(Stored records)
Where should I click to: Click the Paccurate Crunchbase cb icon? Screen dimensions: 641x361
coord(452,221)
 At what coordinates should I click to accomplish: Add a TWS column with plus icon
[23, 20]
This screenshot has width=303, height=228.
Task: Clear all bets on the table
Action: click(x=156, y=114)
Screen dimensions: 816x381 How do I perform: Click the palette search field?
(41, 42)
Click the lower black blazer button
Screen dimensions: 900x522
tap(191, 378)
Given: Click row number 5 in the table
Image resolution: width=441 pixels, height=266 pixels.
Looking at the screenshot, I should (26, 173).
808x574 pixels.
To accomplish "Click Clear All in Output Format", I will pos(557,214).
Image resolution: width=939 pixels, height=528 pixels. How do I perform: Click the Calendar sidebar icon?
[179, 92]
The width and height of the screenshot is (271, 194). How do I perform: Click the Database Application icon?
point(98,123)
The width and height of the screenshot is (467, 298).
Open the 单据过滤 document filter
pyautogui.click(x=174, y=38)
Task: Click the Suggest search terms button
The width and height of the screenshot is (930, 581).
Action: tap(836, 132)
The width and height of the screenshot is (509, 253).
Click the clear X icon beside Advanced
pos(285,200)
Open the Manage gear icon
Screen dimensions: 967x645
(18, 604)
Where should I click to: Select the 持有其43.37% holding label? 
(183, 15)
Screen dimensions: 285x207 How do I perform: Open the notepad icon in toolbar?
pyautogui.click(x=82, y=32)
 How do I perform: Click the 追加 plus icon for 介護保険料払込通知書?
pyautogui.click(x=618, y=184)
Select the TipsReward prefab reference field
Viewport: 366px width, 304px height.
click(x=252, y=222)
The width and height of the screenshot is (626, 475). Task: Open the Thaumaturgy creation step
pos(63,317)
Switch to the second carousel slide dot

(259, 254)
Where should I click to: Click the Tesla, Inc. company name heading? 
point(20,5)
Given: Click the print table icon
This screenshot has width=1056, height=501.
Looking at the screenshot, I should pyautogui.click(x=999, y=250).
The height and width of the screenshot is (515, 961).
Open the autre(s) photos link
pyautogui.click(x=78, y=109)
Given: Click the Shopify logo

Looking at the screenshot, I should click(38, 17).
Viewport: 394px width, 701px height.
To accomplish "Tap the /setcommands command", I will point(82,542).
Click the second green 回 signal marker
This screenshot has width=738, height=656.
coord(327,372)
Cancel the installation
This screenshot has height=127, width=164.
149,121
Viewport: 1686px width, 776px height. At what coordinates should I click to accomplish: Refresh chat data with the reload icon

**The problem**.
What you return should be exactly the lines above, starting at the one with "The width and height of the screenshot is (271, 194)." and ending at the one with "Task: Click the Suggest search terms button", and nothing else.

**Task solution**.
The width and height of the screenshot is (271, 194). How do I perform: Click the Database Application icon?
point(98,123)
The width and height of the screenshot is (467, 298).
Open the 单据过滤 document filter
pyautogui.click(x=174, y=38)
Task: Click the Suggest search terms button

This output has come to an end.